Registration and Protection of Systems Policy
Published: March 2010
Revised: March 2018
This Policy describes the requirements for security controls to protect Endpoints that process, transmit and/or store Data (as each is defined in OMG Information Security Charter (the “Charter”)) https://www.omahamediagroup.com/isc. Such requirements differ depending on whether such Data is Sensitive Data, Confidential Data, Internal Data or Public Data (as each is defined in the Charter).
No distinction is made in this Policy between an Endpoint owned by OMG or personally owned. All Information Security Policies (as defined in the Charter) will apply to a personally owned Endpoint used for OMG business.

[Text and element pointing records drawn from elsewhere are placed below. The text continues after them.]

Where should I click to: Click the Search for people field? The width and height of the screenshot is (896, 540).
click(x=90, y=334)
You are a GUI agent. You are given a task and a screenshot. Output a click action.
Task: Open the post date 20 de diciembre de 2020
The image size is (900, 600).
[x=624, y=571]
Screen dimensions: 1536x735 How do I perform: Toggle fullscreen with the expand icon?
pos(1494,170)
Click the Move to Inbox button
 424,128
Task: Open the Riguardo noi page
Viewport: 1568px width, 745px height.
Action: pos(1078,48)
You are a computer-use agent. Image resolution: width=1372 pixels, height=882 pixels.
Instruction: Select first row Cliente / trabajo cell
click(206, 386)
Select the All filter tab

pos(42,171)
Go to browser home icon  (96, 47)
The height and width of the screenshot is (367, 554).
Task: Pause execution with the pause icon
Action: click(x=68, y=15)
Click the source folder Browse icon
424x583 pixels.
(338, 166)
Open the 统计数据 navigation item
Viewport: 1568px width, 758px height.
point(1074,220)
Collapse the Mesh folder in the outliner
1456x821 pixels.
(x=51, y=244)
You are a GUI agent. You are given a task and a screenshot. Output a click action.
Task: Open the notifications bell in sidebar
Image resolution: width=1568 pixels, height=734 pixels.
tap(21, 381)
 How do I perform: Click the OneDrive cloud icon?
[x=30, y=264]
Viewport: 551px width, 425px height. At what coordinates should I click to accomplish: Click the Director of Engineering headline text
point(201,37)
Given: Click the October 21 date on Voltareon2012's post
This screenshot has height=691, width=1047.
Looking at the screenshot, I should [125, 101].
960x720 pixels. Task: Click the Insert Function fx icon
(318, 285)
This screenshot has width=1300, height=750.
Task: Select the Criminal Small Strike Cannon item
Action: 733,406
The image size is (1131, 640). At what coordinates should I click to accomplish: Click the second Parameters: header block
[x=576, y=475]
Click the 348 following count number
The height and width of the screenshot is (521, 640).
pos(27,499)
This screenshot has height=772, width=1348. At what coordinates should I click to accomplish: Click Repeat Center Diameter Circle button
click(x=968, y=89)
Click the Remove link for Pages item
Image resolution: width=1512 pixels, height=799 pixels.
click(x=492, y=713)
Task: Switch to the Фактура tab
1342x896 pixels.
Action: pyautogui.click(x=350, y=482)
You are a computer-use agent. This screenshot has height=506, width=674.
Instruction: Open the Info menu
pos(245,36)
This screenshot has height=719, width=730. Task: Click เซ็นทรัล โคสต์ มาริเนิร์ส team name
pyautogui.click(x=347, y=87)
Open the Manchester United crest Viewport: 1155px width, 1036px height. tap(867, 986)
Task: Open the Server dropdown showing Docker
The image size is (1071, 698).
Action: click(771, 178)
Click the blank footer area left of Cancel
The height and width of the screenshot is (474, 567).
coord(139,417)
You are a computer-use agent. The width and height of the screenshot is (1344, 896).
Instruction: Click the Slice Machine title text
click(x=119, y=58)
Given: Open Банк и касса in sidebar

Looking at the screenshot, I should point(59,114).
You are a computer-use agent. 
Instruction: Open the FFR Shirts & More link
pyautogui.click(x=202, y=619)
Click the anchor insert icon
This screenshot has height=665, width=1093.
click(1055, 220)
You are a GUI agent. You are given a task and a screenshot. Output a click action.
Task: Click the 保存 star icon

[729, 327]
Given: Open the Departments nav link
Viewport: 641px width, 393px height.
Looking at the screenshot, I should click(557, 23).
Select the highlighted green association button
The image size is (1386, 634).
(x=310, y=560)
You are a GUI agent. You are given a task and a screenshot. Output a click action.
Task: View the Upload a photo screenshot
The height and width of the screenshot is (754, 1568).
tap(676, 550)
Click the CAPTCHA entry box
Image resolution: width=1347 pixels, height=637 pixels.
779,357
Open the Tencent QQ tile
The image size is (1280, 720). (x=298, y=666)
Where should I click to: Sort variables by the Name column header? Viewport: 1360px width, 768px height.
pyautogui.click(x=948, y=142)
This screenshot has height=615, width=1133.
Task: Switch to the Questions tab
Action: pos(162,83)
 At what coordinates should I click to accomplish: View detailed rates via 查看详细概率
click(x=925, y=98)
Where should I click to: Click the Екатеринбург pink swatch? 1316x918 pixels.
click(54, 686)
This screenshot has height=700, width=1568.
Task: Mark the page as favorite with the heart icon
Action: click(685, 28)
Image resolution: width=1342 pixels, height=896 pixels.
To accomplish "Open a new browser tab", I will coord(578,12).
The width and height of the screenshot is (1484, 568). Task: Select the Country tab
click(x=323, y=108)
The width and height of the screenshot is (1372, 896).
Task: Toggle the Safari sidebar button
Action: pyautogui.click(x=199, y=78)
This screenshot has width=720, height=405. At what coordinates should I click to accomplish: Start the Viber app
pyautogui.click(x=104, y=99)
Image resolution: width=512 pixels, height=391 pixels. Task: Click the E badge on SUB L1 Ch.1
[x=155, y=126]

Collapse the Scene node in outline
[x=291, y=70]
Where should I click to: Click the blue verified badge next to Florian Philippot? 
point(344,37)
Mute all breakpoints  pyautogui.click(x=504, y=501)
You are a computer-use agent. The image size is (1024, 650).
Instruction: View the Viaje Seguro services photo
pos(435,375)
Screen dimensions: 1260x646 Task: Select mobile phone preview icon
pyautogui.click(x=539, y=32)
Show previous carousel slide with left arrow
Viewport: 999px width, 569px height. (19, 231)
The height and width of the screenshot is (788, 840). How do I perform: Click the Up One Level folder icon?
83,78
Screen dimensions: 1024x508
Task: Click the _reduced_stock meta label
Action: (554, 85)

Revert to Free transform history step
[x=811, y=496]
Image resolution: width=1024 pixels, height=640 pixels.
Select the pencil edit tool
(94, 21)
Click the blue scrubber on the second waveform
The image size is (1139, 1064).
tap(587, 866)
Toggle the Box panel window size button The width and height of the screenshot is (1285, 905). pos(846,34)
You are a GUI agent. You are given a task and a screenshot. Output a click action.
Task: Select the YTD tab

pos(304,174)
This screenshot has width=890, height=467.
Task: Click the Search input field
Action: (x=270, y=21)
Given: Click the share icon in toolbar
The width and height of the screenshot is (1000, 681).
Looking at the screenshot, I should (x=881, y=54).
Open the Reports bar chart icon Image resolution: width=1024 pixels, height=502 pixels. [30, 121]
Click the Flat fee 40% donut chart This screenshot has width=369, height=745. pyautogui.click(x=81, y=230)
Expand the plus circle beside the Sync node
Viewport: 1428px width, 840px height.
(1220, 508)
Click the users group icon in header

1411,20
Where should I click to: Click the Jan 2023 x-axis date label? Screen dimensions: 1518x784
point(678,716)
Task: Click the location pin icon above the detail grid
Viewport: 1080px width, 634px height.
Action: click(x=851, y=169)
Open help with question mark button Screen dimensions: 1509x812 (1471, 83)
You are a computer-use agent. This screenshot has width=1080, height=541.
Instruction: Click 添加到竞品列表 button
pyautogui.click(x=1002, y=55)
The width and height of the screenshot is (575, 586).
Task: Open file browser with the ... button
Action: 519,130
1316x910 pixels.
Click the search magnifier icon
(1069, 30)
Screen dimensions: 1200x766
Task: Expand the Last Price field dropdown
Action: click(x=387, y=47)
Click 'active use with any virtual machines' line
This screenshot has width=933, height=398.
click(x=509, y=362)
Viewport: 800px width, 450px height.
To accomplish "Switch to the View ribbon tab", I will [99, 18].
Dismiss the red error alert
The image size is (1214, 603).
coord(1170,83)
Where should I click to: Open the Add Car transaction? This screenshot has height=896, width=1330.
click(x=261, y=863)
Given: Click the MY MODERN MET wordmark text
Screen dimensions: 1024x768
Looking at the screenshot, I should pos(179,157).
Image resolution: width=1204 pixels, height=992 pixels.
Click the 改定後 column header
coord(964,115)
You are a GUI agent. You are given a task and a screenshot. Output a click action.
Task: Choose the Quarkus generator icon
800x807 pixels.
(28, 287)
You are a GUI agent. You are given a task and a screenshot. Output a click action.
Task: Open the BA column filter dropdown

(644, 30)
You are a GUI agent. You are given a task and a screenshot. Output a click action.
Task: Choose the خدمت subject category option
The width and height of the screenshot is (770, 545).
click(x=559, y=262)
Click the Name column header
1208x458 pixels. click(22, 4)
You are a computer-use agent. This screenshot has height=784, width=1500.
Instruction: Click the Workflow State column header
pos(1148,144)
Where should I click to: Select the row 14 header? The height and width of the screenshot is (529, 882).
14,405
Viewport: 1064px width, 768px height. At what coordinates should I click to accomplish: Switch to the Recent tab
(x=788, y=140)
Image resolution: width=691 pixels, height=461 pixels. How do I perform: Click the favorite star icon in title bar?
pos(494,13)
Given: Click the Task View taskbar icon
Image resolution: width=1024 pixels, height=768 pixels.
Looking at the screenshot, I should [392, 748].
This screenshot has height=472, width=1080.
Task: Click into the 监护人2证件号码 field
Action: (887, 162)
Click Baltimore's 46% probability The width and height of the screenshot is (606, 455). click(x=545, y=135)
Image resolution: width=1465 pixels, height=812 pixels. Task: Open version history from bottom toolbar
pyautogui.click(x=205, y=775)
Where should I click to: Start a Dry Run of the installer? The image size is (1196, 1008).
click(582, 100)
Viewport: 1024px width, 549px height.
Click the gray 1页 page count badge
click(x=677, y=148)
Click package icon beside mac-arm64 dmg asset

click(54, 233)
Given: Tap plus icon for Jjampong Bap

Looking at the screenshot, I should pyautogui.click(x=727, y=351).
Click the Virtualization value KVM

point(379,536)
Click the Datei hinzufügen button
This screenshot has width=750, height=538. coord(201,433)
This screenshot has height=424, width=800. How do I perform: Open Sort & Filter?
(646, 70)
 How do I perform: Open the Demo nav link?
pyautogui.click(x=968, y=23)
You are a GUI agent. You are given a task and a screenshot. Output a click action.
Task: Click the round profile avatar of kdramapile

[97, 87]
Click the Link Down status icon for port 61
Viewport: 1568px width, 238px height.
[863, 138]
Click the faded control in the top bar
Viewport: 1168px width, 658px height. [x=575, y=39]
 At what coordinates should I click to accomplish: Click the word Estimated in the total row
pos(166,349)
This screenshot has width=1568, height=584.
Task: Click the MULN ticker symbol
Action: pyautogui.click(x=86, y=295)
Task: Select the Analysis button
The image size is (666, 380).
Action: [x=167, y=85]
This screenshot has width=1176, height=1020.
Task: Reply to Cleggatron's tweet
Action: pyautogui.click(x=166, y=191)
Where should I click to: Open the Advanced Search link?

Any Endpoint that processes, transmits and/or stores Data must be registered in accordance with Section III(A) and have the minimum protection requirements set forth in Section III(B) or (C) and, if applicable, Sections III(D), (E), and/or (F), in each case for the most restricted class of Data that is processed, transmitted or stored on such Endpoint.
Capitalized terms used in this Policy without definition are defined in the Charter.
II. Policy History
- The effective date of this Policy is March 30, 2011.
- Reviewed and/or revised March 14, 2018.
III. Policy Text
A. Registration of Systems
All Systems, including OMG Systems, that process, transmit and/or store ePHI/PHI Data must be registered with OMG Information Security Office. All Systems that process, transmit and/or store non-EPHI/PHI Sensitive Data and/or Confidential Data must be registered with the CU Information Security Office. Registration will be carried out in accordance with the procedures established by each such Office.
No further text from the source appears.